村人は、中腹の大きな屋敷に籠もっているようだ。赤い幟旗とともに、竃の煙が風に靡いている。
男たちが土塀の上にあがり、攻め上がる武士に弓を射っているのが見える。
女子どもは、怪我をした男たちの手当てをしたり、握り飯を配ったりしているのが見えた。
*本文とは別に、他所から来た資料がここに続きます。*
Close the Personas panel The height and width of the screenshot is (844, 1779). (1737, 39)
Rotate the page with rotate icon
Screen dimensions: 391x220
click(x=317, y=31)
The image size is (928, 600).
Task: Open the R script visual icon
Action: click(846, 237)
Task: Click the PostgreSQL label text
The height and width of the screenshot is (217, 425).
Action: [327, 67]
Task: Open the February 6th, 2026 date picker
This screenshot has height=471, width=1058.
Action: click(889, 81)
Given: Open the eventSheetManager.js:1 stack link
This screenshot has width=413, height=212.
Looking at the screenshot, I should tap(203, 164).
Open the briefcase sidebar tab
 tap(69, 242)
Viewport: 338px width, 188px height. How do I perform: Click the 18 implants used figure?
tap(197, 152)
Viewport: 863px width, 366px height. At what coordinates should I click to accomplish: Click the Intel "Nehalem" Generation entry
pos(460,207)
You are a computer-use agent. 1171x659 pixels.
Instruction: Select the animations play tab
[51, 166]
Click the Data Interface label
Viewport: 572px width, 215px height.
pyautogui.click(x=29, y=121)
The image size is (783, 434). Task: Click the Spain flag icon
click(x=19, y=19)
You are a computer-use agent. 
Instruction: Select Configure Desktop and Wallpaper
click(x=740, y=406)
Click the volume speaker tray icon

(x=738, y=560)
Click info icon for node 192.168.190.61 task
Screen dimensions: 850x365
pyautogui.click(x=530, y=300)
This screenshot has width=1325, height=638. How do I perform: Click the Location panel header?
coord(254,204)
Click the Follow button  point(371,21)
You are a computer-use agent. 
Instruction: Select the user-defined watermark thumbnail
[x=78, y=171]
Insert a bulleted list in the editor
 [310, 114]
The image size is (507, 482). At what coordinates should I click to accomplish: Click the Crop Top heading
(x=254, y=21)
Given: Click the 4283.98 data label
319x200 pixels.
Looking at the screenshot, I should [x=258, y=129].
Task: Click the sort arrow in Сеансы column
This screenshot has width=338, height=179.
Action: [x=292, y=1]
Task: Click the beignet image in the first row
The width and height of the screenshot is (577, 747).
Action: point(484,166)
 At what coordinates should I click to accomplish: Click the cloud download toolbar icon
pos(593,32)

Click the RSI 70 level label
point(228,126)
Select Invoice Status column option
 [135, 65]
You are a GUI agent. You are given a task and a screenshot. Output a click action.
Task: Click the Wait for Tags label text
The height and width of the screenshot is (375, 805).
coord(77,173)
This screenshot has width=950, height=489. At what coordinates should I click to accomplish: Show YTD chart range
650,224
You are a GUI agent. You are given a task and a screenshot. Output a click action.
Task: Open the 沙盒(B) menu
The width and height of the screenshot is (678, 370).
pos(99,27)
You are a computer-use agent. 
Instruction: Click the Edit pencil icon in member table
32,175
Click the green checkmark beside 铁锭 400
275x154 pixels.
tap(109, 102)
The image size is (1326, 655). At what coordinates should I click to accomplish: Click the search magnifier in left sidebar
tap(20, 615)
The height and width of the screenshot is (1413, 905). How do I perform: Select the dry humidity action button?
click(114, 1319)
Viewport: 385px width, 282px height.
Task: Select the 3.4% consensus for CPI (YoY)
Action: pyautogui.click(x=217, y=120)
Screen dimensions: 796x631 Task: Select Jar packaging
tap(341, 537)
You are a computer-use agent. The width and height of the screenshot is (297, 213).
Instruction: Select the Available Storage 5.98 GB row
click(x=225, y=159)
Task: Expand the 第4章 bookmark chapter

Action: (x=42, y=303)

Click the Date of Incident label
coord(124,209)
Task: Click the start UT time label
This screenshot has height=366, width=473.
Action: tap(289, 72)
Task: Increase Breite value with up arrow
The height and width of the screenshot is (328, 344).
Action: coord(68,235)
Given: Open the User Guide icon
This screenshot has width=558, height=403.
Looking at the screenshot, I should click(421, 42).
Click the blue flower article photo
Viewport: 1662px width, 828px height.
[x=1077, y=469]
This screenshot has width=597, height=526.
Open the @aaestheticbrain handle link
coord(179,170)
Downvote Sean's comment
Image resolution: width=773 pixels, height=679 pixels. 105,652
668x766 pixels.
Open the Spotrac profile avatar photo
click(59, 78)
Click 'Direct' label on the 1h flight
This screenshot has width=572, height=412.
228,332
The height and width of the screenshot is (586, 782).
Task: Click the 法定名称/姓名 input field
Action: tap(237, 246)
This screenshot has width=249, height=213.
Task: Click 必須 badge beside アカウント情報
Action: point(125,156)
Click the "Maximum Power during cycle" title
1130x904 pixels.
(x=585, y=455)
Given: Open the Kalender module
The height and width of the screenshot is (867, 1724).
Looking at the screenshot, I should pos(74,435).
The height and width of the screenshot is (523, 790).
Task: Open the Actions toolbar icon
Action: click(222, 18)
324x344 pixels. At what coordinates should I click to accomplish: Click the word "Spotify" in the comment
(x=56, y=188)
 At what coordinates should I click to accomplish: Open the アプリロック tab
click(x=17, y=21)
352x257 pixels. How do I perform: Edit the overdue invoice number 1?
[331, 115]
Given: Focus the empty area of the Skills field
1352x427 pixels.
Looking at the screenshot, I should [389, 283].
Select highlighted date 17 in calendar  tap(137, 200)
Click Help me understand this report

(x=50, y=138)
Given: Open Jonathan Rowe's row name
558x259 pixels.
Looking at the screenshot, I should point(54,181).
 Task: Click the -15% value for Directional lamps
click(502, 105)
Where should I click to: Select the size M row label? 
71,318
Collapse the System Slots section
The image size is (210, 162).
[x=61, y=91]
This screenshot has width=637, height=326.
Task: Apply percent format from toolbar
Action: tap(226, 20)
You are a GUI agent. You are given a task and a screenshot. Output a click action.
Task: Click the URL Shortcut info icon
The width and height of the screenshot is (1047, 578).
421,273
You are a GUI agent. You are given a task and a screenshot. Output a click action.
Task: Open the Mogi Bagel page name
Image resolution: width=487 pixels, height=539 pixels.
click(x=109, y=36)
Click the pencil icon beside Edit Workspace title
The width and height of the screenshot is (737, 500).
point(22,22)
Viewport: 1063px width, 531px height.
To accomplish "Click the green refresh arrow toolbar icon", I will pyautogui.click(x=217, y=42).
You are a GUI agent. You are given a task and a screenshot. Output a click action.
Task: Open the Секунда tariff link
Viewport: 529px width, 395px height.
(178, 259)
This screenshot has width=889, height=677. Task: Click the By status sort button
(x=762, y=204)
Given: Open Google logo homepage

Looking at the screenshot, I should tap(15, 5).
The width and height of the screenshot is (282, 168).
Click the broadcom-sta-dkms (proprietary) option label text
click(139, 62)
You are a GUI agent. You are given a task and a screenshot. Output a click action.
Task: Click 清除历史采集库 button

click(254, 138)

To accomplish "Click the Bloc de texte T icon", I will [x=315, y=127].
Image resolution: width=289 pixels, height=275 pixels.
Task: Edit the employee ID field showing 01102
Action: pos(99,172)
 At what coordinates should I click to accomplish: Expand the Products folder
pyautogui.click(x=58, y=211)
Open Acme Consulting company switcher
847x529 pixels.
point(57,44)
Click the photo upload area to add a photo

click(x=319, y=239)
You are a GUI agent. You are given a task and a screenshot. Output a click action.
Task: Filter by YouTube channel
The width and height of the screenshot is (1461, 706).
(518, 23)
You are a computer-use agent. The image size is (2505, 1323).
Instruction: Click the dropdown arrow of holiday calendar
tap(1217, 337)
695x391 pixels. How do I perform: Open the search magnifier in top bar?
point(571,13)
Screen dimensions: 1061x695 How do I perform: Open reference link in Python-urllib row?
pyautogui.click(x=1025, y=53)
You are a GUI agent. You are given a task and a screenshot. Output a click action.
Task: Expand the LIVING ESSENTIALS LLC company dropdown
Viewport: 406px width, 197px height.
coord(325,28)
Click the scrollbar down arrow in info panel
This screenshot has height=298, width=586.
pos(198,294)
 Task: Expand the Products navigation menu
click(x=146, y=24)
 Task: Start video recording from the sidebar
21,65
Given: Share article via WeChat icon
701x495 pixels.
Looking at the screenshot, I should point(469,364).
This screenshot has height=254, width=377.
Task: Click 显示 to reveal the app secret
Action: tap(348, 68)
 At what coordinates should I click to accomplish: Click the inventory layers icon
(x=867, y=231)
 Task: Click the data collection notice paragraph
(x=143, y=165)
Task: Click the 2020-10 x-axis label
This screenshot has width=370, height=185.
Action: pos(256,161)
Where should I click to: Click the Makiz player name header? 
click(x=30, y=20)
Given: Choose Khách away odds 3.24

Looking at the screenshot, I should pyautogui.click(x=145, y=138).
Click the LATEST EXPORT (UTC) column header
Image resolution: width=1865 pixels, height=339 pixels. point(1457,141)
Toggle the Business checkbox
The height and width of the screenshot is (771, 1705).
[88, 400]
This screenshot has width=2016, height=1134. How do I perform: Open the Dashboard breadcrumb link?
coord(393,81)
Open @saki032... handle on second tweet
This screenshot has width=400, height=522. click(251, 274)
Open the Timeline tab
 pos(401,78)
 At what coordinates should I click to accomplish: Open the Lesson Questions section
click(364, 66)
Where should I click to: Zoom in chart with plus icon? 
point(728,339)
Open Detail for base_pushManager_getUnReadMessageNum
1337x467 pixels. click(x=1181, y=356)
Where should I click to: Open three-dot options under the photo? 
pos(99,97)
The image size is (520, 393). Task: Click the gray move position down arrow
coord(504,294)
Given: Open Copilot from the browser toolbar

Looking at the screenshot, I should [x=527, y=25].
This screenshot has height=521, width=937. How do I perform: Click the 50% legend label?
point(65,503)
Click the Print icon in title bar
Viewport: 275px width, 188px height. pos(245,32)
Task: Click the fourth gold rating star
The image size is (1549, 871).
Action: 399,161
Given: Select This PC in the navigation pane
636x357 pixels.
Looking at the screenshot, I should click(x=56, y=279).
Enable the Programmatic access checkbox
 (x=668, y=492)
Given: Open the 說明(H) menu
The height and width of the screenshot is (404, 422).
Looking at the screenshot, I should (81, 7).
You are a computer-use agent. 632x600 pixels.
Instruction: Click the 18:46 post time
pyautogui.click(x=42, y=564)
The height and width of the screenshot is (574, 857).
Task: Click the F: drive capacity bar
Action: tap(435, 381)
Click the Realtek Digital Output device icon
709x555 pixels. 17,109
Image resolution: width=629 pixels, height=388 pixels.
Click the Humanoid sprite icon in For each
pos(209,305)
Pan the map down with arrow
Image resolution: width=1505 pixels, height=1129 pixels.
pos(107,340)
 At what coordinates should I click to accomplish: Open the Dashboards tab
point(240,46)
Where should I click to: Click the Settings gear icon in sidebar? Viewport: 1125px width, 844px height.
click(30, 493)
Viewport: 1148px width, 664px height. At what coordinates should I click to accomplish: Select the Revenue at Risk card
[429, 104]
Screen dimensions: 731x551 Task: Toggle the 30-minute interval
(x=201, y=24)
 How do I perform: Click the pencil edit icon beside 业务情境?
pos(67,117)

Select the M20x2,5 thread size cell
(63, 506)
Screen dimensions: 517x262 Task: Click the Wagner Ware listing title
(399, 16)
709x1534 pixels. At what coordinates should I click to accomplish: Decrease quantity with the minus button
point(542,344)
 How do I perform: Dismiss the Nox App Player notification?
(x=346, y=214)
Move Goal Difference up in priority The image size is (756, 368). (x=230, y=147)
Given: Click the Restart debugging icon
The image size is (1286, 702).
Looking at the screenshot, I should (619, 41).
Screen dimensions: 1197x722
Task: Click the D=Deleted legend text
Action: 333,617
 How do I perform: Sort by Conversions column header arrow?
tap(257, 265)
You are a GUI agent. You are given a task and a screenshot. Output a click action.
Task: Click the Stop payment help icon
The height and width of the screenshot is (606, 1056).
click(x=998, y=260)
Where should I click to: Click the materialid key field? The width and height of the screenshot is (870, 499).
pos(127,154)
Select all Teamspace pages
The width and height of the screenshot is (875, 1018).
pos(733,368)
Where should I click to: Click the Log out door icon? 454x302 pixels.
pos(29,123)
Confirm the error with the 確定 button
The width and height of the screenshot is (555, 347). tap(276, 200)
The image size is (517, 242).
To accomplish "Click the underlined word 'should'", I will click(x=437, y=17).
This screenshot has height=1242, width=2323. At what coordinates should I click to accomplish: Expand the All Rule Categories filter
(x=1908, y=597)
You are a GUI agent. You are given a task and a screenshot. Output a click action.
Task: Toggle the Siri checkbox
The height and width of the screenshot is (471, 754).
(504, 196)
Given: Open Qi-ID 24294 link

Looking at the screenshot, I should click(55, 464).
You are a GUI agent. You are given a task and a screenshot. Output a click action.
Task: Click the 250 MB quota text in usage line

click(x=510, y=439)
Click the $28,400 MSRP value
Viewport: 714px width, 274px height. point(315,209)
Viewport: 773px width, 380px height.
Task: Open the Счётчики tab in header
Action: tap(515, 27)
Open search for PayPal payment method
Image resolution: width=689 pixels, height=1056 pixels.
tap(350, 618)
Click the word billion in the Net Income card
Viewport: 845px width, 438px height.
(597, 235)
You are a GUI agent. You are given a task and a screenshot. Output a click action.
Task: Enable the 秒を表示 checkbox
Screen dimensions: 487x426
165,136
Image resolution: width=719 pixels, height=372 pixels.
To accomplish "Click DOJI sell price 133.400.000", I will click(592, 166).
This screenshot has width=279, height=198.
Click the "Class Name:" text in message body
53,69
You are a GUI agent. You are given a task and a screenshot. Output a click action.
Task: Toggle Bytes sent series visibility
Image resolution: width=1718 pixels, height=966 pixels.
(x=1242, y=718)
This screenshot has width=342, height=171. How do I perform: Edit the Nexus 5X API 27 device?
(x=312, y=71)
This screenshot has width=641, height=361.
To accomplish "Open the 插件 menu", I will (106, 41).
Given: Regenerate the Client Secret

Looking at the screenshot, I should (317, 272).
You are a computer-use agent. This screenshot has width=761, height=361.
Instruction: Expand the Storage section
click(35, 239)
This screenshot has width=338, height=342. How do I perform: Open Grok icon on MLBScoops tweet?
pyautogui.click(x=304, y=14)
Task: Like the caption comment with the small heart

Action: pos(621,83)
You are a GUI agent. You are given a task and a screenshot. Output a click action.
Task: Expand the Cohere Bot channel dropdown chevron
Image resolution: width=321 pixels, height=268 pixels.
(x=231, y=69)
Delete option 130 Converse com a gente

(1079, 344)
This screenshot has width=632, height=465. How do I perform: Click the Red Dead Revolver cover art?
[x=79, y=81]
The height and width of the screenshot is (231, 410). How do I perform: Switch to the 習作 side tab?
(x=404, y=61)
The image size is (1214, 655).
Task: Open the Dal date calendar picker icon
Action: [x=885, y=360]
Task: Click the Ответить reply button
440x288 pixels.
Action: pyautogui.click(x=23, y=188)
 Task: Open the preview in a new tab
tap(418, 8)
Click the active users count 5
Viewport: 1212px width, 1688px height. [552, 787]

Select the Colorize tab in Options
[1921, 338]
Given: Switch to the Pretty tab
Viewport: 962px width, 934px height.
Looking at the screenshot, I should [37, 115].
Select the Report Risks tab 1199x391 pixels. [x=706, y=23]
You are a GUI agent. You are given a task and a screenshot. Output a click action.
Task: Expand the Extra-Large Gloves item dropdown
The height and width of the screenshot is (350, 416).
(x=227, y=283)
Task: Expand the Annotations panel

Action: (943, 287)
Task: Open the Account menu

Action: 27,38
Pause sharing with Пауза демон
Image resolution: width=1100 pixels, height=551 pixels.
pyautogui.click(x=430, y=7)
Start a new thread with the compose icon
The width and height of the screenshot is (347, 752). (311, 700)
攻めての一団は平野部をほぼ制圧し、あとは山腹の屋敷を攻め落とすだけと、周囲を取り巻いている。
「あれは野武士の乱取りじゃねぇな」
野武士にしては数が多すぎる。
兵の数は、優に三百は越えているだろうか。
幾つかの幟旗が見える。
大将の身なりも随分良い。
大将の幟旗は、三段菱である。
「三好か! 何でまた?」
いまは織田信長の配下になりさがっているが、三好といえば名門である。管領細川家の家臣でありながら、主家を凌駕し、一時期、政を司った一族だ。
鬼羅は舌打ちをした。
「面倒くせぇな」
野武士相手ならば、ひとりで戦える。だが、正規軍団相手では、分が悪すぎる。しかも、数があまりにも多すぎた。
仕事の割に高すぎる報酬だと思っていた。
こういう事態なら、それも頷ける。
「どうするかな……、帰るか?」
鬼羅は天を仰ぐ。
報酬は良い。こんな状況だからと、もっと報酬を釣り上げることも可能だろう。
だが、命あっての物種だ。
〝触らぬ神に祟りなし〟ではないが、〝触らぬ三好に祟りなし〟だ。
鬼羅はくるりと踵を返し、一歩踏みだした。
が、すぐに立ち止まった。
脳裏を黄金色の光が掠めた。
ここで帰るのは簡単だ。
しかし、途中で依頼をほっぽり出したとなれば、今後の仕事にも影響する。
しかも、遥々海を渡り、阿波にまで来た。熊さえも出没しないような、こんな山奥の村まで来たのだ。
貰うものを貰わないと割に合わない。
「欲深いのが、俺の悪い癖だ。そのうち死ぬぞ!」
鬼羅は、自分の頭をポカリと叩き、再び崖の先端に立った。
決心はついたが、どうやって侵入したものかと頭を悩ませる。
屋敷の周囲は完全に包囲されている。鼠一匹抜け出す隙もないようだ。
「となると、あそこか……」
屋敷は山の中腹にあるため、後ろ側までは侍たちに囲まれてない。かなりの急斜面に建っているので、三好軍も、そこから村人が逃げ出したり、援軍が侵入したりしようとは考えてないようだ。
入り込むなら、そこしかない。
まるで源平の鵯越だなと鬼羅は思った。
「まあ、平家の隠れ里だからな」
鬼羅は、傘を畳むと、でっかい図体にも係わらず、軽い身のこなしで崖を駆け下りた。